* _Source extract_:
● ● ● ● ● ● ●

Damn, I must've slipped into a parallel universe... again!

(Somewhat inspired by the ‘Is reality consistent?’-thread.)

So, lately, I’ve experienced a curious increase in what I sometimes call ‘parallel universe incidences’. A parallel universe incident is something like when you are absolutely convinced in your expectation of some aspect of your surroundings – where things are located, how they look, their colours, etc. --, just to find that expectation suddenly subverted by the realization that things are not where or how they are supposed to be, leaving you with a curious and only slowly subsiding feeling of dissociation and bewilderment.

The latest such incident I clearly remember has to do with my girlfriend’s doorbell. I’ve rang that doorbell quite a couple of times, enough for the act of reaching for and pressing it to be wholly committed to muscle memory. I don’t have to think about where the doorbell is located; I don’t have to look for it. I just ring it, my mind wholly preoccupied with other things. Except, a week or so ago, instead of making the expected contact with the little knob that makes the bell go ring, my extended index finger hits wood. Thinking I may have missed by some fraction of an inch, I look, and there’s nothing there. No doorbell at all where I was expecting it. Looking around, I find it on the outer side of the door frame, while I could have sworn it was located on the inside! I even actually asked my girlfriend, who fortunately has a saintly patience and is accustomed to such things, if the doorbell had always been at that spot, which she claimed it had been; but then, she’s probably just from the parallel universe.

● ● ● ● ● ● ●

* _Data extract_:
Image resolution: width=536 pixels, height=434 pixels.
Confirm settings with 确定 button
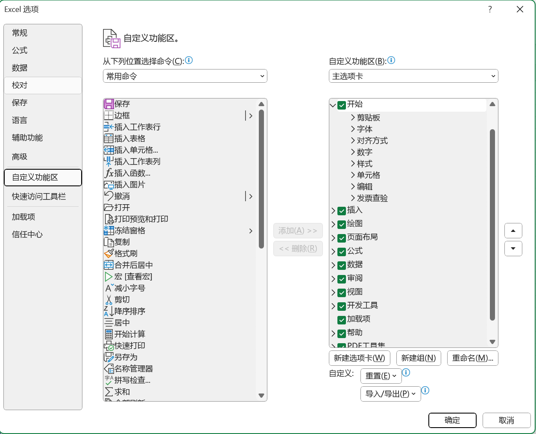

● ● ● ● ● ● ●

* _Exercises to complete_:
[1] In the post about parallel universe incidents, why didn't the writer need to look for the doorbell before reaching for it?
[2] Carry on the post about parallel universe incidents, picking up right after its last sentence.

* _Task answers_:
[1] The writer had rung that doorbell so many times that reaching for it and pressing it had become pure muscle memory. The hand went to it automatically while the mind was busy with other things.

[2]
So! Did you have any parallel universe incidents lately? Share 'em!

Have you seen any dirigibles lately? Those are always a sign that you have entered a parallel universe.

Actually, I’d been wondering where all the dirigibles went, the skies used to be full of them… Goatees seem to have suddenly gone out of style, too.

I’m completely convinced that I have died on three separate occasions. I’m also completely convinced that at the moment of each of my deaths, the time-line split from that point. In one time-line I’m dead, and the other I survived.

Don’t be ridiculous. You can’t explain this with your whacky “parallel universe” theory. Sure, some primitive peoples believe that this is due to shifting between universes but this is the 21st century. We now know that there are whole groups of people who purposely move and change things to make some of us FEEL like we are crazy. Don’t let them get to you and please, please don’t let them know that I am on to them.

If you meet someone who endures your confusion with “saintly patience” then that person is no-doubt in on the whole thing. That little smile they do when you bring up the subject is their enjoyment of a little trick working as planned.

I bought some paint for a project recently. A few days later it disappeared. Nobody in my family had any idea where it went and nobody had ever seen any paint. So I bought some more - same thing again! “What paint, I haven’t seen any paint.” Third time the paint never left my sight until I used it. Next day … The other paint appears in my kitchen and once again, nobody knows nothing. I’m beginning to think my wife is in on it.

Every so often I hear about someone doing something, or dying, and I am absolutely convinced that I remember them dying several years previously. At that point I definitely start thinking “did I slide into a parallel universe here?”

That’s where I usually hit that feeling.

Did you swallow the red pill?

That happened to me the other week. I heard a radio ad for an Arlo Guthrie concert, and I thought to myself that Arlo had passed away at LEAST 10 years ago. (And I definitely remember it as Arlo dying, not Woodie). Anyway, I just checked and in this universe Arlo is alive and kicking, and that makes me happy!

Tell me. Have you noticed the gas lights dimming at odd times when your wife is “out”?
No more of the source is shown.